Ficarra e Picone dinanzi al loro primo (film di) Natale dovevano cercare la formula giusta per
portare nelle sale un’opera che raggiungesse il target familiare. Di soluzioni facili e di esempi ne
avrebbero avuti a disposizione tantissimi (potremmo dire: troppi). Ma la loro comicità ha da sempre
rifiutato la risata grassa e le loro sono sempre commedie intelligenti con…una marcia in più. In
questa occasione dalla loro collaborazione è nato un film che si rivolge al pubblico più ampio
possibile (bambini compresi che troveranno sullo schermo dei loro coetanei) senza però rinunciare a
far pensare. Perché la nascita di Gesù è un elemento narrativo perfetto per farci riflettere sulla
condizione degli ultimi, di quelli per i quali non c’è posto, dei perseguitati costretti a lasciare la
propria terra. Ecco allora che la fulminante sequenza iniziale acquista sempre più valore di monito
nel progredire dell’azione. Fin quando si guarda da fuori è facile emettere giudizi anche cinici ma
quando si sperimentano le situazioni sulla propria pelle il mutamento di prospettiva fa mutare anche
le valutazioni. Tutto questo (e anche una riflessione sul rapporto tra preghiera e azione) ci viene
proposto in un contesto scenografico di qualità ma, soprattutto, senza mai dimenticare
l’intrattenimento. L’elemento narrativo del salto temporale è stato ampiamente proposto dalla
letteratura e dal cinema ma può funzionare solo quando non si trasforma in uno schematico gioco di
asimmetrie in cui c’è chi arriva dal futuro e ‘sa’ di più di chi il passato lo sta vivendo come presente.
Grazie a gag ed equivoci e al collaudato gioco di coppia Ficarra e Picone (insieme a un Massimo
Popolizio che è un Erode dalla perfidia perfetta) hanno evitato anche questo rischio festeggiando,
con intelligenza e misura, il loro ‘primo Natale’ al cinema.

https://youtu.be/xpNyu_dUeV4

Il traditore

Il film italiano dell’anno, porta la firma di Marco Bellocchio, il quale torna a occuparsi della storia
del nostro paese e ammette la sua fascinazione per un personaggio a cui in passato non aveva
minimamente pensato. Il Traditore non è un’apologia di Tommaso Buscetta, ma ne riconosce le doti
di grande comunicatore e il suo essere un uomo d’onore rispetto a tanti altri mafiosi.
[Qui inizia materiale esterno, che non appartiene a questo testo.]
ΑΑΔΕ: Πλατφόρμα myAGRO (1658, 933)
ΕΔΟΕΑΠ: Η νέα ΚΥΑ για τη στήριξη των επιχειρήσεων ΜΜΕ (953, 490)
Pierfrancesco
Favino, con il suo naturale trasformismo, aderisce perfettamente al personaggio, in cui riconosce
quasi un eroe romantico. Il lavoro dell’attore sulla voce e sul portamento del pentito è incredibile, e
nelle sua arringhe svela la natura “teatrale” della politica e si issa come il più grande e completo
attore italiano da quando è iniziato il nuovo millennio, ovvero da 20 anni. Il Traditore è anche un
grande film di comprimari, a cominciare da Luigi Lo Cascio che fa Totuccio Contorno e Fabrizio
Feraccane che interpreta Pippo Calò.